§ Extrait du document
--------

Edités régulièrement depuis une trentaine d’années, ces documents publics traduisent l’attention de la Trilatérale à des problèmes globaux censés transcender les souverainetés nationales et appeler l’intervention des pays riches : réforme des institutions internationales, mondialisation des marchés, environnement, finance internationale, libéralisation des économies, régionalisation des échanges, rapports Est-Ouest (surtout au début), endettement des pays pauvres, etc.
Ces interventions s’articulent autour de quelques idées fondatrices qui ont été largement relayées par le politique. La première est la nécessité d’un « nouvel ordre international ». Le cadre national serait trop étroit pour traiter des grands enjeux mondiaux dont la « complexité » et l’« interdépendance » sont sans cesse réaffirmées. Une telle analyse justifie et légitime les activités de la Commission, à la fois observatoire privilégié et contre-maître de cette nouvelle architecture internationale.
Les attentats du 11 septembre 2001 ont fourni une nouvelle occasion de rappeler, lors de la rencontre de Washington en avril 2002, la nécessité d’un « ordre international » et d’« une réponse globale » auxquels les principaux dirigeants de la planète sont enjoints de collaborer sous la houlette américaine. Lors de cette réunion annuelle de la Trilatérale, MM. Colin Powell (secrétaire d’Etat américain), Donald Rumsfeld (secrétaire à la défense), Richard Cheney (vice-président) et Alan Greenspan (président de la Réserve fédérale) étaient présents (5).

--------

§ Consigne
Recopiez le passage du texte sur la Trilatérale en commençant à « Les attentats du » et en terminant à « étaient présents (5). ».

§ Données étudiées
--------

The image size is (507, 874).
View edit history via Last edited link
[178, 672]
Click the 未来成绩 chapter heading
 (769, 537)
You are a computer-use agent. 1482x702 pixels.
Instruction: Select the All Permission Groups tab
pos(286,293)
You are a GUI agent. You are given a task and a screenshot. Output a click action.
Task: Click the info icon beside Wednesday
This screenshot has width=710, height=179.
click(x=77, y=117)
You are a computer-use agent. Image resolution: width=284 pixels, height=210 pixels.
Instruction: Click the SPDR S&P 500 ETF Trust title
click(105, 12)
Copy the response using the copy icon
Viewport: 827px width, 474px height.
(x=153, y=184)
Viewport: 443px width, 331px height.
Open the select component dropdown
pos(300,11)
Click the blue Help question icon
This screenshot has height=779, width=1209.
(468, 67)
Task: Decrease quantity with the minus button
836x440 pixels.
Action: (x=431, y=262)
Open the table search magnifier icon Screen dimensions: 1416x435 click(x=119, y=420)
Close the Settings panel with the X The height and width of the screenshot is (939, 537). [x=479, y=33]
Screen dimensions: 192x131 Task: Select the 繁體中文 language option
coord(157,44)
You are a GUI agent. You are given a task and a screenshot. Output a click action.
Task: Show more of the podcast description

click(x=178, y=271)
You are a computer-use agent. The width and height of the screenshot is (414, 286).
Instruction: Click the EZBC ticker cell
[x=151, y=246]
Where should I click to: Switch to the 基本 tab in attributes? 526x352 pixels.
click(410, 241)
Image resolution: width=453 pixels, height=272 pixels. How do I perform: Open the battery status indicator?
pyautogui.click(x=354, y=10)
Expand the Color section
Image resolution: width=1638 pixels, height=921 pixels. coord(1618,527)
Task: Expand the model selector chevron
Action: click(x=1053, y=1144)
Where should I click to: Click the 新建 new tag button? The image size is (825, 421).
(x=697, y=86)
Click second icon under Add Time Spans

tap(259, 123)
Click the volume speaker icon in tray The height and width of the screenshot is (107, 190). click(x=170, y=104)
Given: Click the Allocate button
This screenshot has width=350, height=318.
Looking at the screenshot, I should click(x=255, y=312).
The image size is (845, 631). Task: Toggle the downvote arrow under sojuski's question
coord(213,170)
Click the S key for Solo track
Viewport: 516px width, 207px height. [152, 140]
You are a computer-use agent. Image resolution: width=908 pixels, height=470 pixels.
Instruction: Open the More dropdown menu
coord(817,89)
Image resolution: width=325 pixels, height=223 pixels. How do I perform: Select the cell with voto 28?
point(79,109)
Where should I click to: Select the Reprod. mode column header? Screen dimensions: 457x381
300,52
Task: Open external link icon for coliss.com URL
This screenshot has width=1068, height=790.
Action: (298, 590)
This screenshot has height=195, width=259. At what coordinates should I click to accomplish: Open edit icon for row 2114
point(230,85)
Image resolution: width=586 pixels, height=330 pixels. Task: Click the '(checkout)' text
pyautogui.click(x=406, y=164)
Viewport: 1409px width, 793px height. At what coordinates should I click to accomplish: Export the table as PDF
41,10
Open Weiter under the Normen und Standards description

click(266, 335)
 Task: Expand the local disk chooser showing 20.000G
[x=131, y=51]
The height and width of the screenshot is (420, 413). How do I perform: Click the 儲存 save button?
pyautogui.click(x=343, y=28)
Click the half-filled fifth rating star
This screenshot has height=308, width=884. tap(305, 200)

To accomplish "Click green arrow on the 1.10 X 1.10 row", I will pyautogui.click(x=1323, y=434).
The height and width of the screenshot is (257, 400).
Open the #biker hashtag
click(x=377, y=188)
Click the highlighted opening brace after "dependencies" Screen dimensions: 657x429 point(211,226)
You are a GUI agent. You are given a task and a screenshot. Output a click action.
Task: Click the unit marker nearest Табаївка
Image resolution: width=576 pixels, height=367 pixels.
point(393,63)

--------

§ Réponse
Les attentats du 11 septembre 2001 ont fourni une nouvelle occasion de rappeler, lors de la rencontre de Washington en avril 2002, la nécessité d’un « ordre international » et d’« une réponse globale » auxquels les principaux dirigeants de la planète sont enjoints de collaborer sous la houlette américaine. Lors de cette réunion annuelle de la Trilatérale, MM. Colin Powell (secrétaire d’Etat américain), Donald Rumsfeld (secrétaire à la défense), Richard Cheney (vice-président) et Alan Greenspan (président de la Réserve fédérale) étaient présents (5).